Question

What is the integration of $\int{\dfrac{\cos x+x\sin x}{x\left( x+\cos x \right)}dx}$ ?

Answer 1

Hint: Try to break the numerator into $\left( x+\cos x \right)-x\left( 1-\sin x \right)$ then break it. Apply integration separately and you’ll get the answer.
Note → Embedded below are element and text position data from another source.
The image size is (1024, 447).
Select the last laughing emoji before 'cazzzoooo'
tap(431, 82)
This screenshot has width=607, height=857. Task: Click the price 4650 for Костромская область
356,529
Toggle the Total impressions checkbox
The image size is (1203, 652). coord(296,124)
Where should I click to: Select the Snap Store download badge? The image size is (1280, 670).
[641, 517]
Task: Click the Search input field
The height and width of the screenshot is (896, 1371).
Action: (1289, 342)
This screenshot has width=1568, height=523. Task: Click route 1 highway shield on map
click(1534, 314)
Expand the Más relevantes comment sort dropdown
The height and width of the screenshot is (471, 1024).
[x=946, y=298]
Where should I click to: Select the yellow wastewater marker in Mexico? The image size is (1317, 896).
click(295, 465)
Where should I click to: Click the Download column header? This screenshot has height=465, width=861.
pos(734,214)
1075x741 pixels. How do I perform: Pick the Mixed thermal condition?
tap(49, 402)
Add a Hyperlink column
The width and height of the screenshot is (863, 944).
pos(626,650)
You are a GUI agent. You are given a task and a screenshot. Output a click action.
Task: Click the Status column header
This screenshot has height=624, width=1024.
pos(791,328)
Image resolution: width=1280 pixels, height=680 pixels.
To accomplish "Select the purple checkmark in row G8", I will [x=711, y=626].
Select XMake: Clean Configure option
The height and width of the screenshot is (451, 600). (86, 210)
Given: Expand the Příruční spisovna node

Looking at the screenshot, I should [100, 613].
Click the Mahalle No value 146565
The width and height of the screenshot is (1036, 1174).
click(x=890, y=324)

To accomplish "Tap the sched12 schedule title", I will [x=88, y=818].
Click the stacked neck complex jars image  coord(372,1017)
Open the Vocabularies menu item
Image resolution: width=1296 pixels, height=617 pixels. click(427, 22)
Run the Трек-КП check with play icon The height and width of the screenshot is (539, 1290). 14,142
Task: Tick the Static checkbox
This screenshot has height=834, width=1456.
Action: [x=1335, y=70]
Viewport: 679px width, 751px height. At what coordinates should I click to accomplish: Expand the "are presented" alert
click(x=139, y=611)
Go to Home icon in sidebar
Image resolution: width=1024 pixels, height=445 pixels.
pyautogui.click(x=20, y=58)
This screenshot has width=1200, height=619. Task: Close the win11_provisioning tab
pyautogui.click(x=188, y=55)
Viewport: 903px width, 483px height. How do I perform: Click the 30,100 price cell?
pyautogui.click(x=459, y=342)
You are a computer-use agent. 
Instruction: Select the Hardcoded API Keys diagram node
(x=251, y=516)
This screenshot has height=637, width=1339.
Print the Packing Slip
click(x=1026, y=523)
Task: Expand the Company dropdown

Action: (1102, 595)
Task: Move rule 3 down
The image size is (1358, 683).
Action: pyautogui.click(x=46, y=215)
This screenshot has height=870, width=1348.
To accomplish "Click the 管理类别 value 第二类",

Complete step by step answer:

In the fraction $\dfrac{\cos x+x\sin x}{x\left( x+\cos x \right)}$ we will consider numerator first which is $\cos x+x\sin x$ which can be written as \[\left( x+\cos x-x+x\sin x \right)\] which can be further written as
\[\left( x+\cos x-\left( x-x\sin x \right) \right)\]
\[\Rightarrow \left( x+\cos x-x\left( 1-\sin x \right) \right)\]
So, \[\cos x+x\sin x\] can be written as \[\left( x+\cos x-x\left( 1-\sin x \right) \right)\]
Hence instead of fraction \[\dfrac{\cos x+x\sin x}{x\left( x+\cos x \right)}\] as \[\dfrac{\left( x+\cos x \right)-x\left( 1-\sin x \right)}{x\left( x+\cos x \right)}\]
Now, we will break it into two fractions which are
\[\dfrac{\left( x+\cos x \right)}{x\left( x+\cos x \right)}-\dfrac{x\left( 1-\sin x \right)}{x\left( x+\cos x \right)}\]
Hence, can be written as
\[\dfrac{1}{x}-\dfrac{1-\sin x}{x+\cos x}\]
Now we will consider this \[\dfrac{1}{x}-\dfrac{1-\sin x}{x+\cos x}\] to integrate.
Hence,
\[\int{\dfrac{\cos x+x\sin x}{x\left( x+cosx \right)}dx=}\int{\dfrac{1}{x}dx}-\int{\dfrac{1-\sin x}{x+\cos x}dx}\]
Now as we know that \[\int{\dfrac{1}{x}dx}=\ln \left( x \right)+{{c}_{1}}\]
So will write in next line and for \[\dfrac{1-\sin x}{x+\cos x}\] we will take \[x+\cos x=t\]
So, \[\left( 1-\sin x \right)dx=dt\]
Hence, in second line we write
\[=\ln \left( x \right)+{{c}_{1}}-\int{\dfrac{dt}{t}}\]
So as we know \[\int{\dfrac{dt}{t}}\] is \[\ln \left( t \right)+{{c}_{2}}\]
So,
\[\ln x+{{c}_{1}}-\int{\dfrac{dt}{t}}=\ln x+{{c}_{1}}-\left( \ln \left( t \right)+{{c}_{2}} \right)\]
\[=\ln x-\ln \left( t \right)+{{c}_{1}}-{{c}_{2}}\]
Hence, t was \[\left( x+\cos x \right)\] so we will substitute right back and instead \[{{c}_{1}}-{{c}_{2}}\] we can write simply c to represent constants.
$=\ln \left( x \right)-\ln \left( x+\cos x \right)+c$
Which can be further written as
$\ln \left( \dfrac{x}{x+\cos x} \right)+c$
Hence, the answer is $\ln \left( \dfrac{x}{x+\cos x} \right)+c$.

Note: Students should be careful while breaking the fractions and operating on them simultaneously. Also careful about calculations related to them.